García plaza, desolado: 'regalamos el partido' y exige personalidad al sevilla
Luis García Plaza, visiblemente afectado, repasó la debacle ante el Levante, calificándola de ‘muy mala’ y señalando una primera mitad de ‘miedo’ por parte de sus jugadores. El técnico se mostró especialmente crítico con la falta de ambición y la excesiva búsqueda de la seguridad en el balón, algo que, según su propio relato, los jugadores mismos admitieron.

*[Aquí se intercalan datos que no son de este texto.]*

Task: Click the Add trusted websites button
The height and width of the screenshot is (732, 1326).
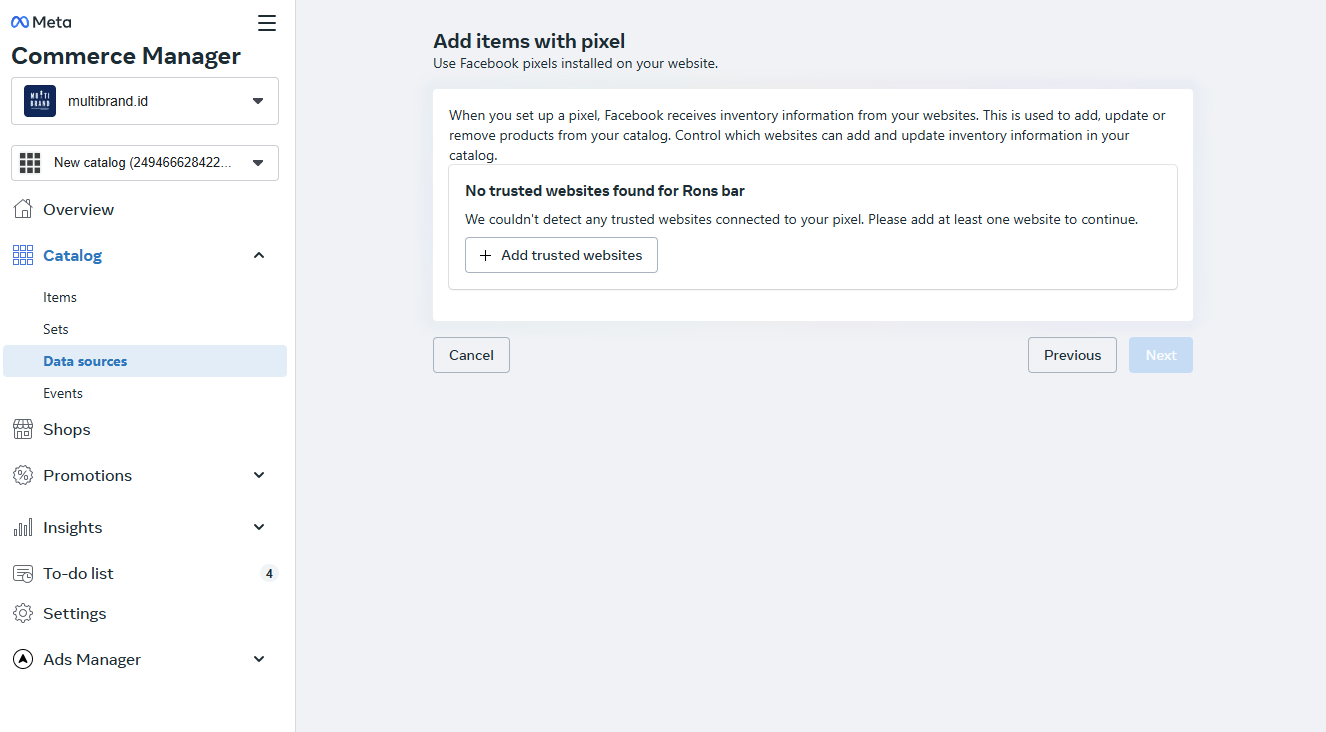Action: pos(561,255)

El descanso: una dosis de realidad
El mensaje al vestuario en el intervalo fue directo: ‘Que sean futbolistas y que quieran la pelota’. García Plaza desmintió cualquier petición de cambios drásticos, enfatizando que solo exigió que se asuma la responsabilidad y se luchara por cada balón. ‘No les he pedido nada más’, puntualizó.

Un segundo tiempo con destellos, pero sin solidez
La segunda mitad ofreció destellos de esperanza, con un dominio territorial y ocasiones de gol, pero la falta de acierto final y la persistente rémora de la primera parte impidieron la remontada. El técnico reconoció que, a pesar de los buenos momentos, el equipo no demostró la personalidad necesaria para superar la adversidad.

‘No podemos regalar una primera parte así’
La frustración del míster se hizo patente al recordar que el Sevilla, un club de ‘grandísima’ historia, se encuentra ahora mismo luchando por la permanencia. ‘Tenemos que meternos en la cabeza que somos un equipo que tiene que pelear abajo’, declaró, con un tono cargado de urgencia. La necesidad de ‘levantarse mañana y el domingo tener otro partido’ se impone como una exigencia ineludible. García Plaza se mostró escéptico sobre la capacidad del equipo para generar un cambio radical en tan solo tres jornadas.
Un sevilla al borde del precipicio
El técnico admitió que el Sevilla, a pesar de su grandeza, se encuentra en una situación de ‘lucha’ por su supervivencia. ‘Hay tres equipos los que están debajo’, afirmó, dejando claro que la situación es más compleja de lo que parece. La clave, según García Plaza, reside en ‘jugar al fútbol cuando tengas la pelota’ y dejar atrás la ‘seguridad’ que ha caracterizado a la escuadra en los últimos encuentros. La victoria, según el míster, es un objetivo que debe ser luchado con uñas y dientes, sin mirar hacia atrás. El Sevilla, un club de leyenda, se enfrenta ahora a un reto que pondrá a prueba su carácter y su ambición.